## What is expected
When you return the data, keep every word exact and include none of the images.

## Task material
----

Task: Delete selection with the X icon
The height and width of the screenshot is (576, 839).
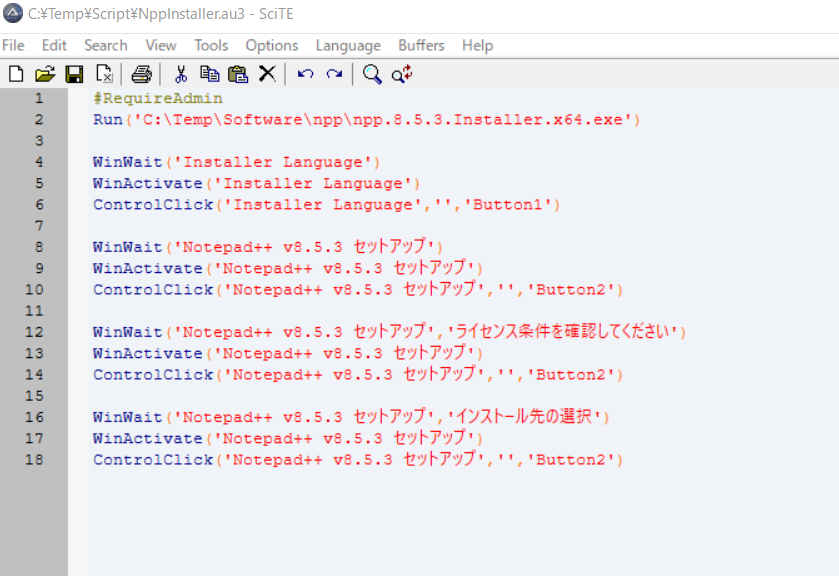Action: coord(267,74)
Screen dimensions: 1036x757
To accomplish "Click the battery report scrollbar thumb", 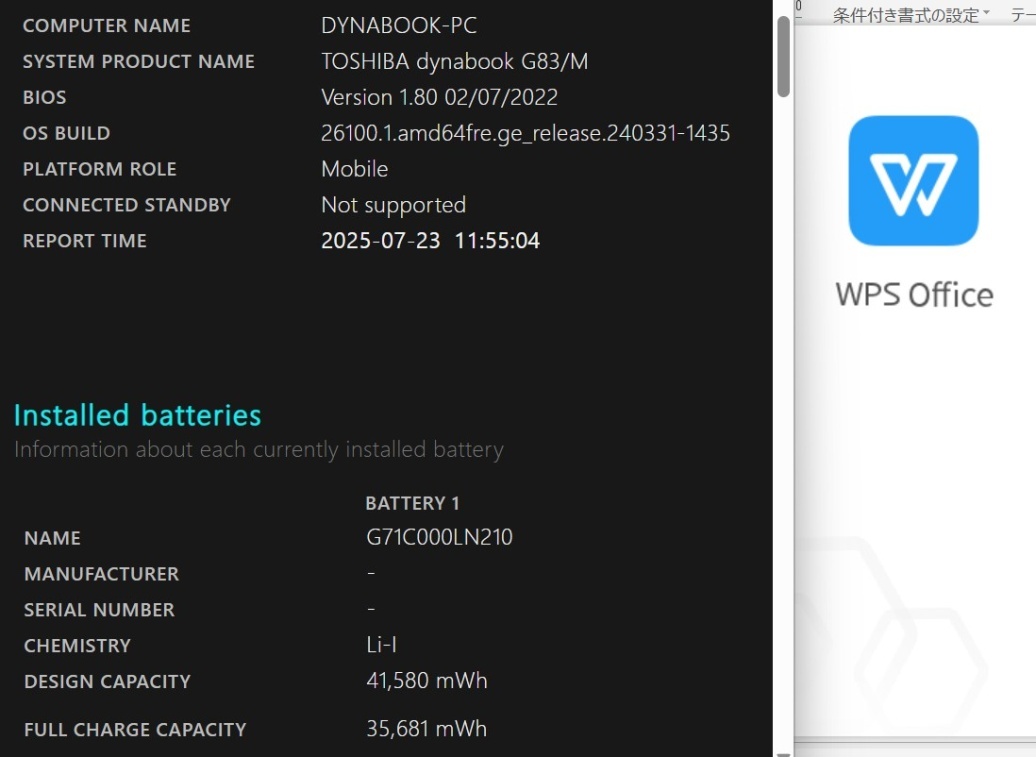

----

## Written answer
Task: Delete selection with the X icon
The height and width of the screenshot is (576, 839).
Action: coord(267,74)
Screen dimensions: 1036x757
To accomplish "Click the battery report scrollbar thumb", 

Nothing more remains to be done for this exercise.